- **EXERCISE OBJECTIVE**
Pick every line from the data that holds the word "link".

Start of Block

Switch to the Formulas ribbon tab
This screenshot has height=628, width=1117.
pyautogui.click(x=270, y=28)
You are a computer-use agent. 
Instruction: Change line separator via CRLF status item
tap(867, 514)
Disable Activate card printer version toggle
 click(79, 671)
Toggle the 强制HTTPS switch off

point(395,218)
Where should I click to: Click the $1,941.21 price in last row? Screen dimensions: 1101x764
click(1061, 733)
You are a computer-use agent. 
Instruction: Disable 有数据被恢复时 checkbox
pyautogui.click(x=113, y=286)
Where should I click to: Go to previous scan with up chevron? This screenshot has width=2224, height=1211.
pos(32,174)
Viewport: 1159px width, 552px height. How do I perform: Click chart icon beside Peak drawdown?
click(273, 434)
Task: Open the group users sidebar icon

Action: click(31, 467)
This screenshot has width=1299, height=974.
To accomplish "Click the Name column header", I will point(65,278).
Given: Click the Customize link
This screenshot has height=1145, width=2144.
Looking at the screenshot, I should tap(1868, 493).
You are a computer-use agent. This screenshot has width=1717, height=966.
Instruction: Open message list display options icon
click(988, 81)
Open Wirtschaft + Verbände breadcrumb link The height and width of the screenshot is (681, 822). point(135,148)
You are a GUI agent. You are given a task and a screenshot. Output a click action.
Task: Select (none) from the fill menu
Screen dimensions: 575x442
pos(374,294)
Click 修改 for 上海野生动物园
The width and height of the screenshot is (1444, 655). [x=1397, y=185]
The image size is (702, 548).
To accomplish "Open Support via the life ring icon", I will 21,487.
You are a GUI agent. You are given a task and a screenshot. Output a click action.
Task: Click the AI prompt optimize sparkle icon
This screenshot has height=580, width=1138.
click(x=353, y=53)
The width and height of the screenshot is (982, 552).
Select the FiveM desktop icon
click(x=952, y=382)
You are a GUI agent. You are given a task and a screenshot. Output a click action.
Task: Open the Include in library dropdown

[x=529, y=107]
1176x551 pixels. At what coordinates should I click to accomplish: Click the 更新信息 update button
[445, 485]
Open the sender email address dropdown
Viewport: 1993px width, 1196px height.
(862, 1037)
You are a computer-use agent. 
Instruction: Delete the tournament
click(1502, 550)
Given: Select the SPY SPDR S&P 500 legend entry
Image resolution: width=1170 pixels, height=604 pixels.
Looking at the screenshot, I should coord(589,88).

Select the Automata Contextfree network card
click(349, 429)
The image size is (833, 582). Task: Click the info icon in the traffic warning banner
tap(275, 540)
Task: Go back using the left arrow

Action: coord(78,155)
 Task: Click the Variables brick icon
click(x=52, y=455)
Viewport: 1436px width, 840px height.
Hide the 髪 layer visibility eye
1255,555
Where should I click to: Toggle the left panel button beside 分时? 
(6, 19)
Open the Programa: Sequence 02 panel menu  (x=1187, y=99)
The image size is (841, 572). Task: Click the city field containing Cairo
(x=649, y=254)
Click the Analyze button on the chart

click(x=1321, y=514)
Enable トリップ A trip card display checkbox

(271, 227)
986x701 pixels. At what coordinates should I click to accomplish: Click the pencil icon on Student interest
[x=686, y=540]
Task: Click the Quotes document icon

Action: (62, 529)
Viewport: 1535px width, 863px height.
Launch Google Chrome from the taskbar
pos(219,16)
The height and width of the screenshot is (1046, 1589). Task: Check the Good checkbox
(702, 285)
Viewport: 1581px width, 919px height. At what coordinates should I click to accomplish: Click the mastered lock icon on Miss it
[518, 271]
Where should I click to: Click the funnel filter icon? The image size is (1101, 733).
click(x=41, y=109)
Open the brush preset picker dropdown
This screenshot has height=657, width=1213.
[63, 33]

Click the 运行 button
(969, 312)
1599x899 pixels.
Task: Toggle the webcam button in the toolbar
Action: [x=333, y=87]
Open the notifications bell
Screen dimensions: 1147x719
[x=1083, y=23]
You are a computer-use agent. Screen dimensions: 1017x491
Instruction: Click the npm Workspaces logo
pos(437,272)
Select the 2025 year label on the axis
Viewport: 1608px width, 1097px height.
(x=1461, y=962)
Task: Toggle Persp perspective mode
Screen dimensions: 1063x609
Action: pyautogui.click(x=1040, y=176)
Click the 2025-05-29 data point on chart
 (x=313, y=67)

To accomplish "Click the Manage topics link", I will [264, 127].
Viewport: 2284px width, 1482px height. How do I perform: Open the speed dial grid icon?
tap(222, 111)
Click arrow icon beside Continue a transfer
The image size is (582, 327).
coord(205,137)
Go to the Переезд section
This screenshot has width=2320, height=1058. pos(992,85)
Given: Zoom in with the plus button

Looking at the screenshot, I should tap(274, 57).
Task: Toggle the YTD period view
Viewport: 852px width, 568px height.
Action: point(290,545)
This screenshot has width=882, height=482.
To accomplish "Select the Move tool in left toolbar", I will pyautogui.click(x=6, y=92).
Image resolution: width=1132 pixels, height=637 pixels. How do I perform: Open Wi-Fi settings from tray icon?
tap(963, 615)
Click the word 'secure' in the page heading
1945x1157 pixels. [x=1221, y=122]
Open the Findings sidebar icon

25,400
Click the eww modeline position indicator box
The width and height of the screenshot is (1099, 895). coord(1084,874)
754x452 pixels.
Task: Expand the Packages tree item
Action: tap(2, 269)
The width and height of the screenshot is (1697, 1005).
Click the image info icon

End of Block

- **RESULT**
Given: Click the Customize link
Open Wirtschaft + Verbände breadcrumb link The height and width of the screenshot is (681, 822). point(135,148)
To accomplish "Click the Manage topics link", I will [264, 127].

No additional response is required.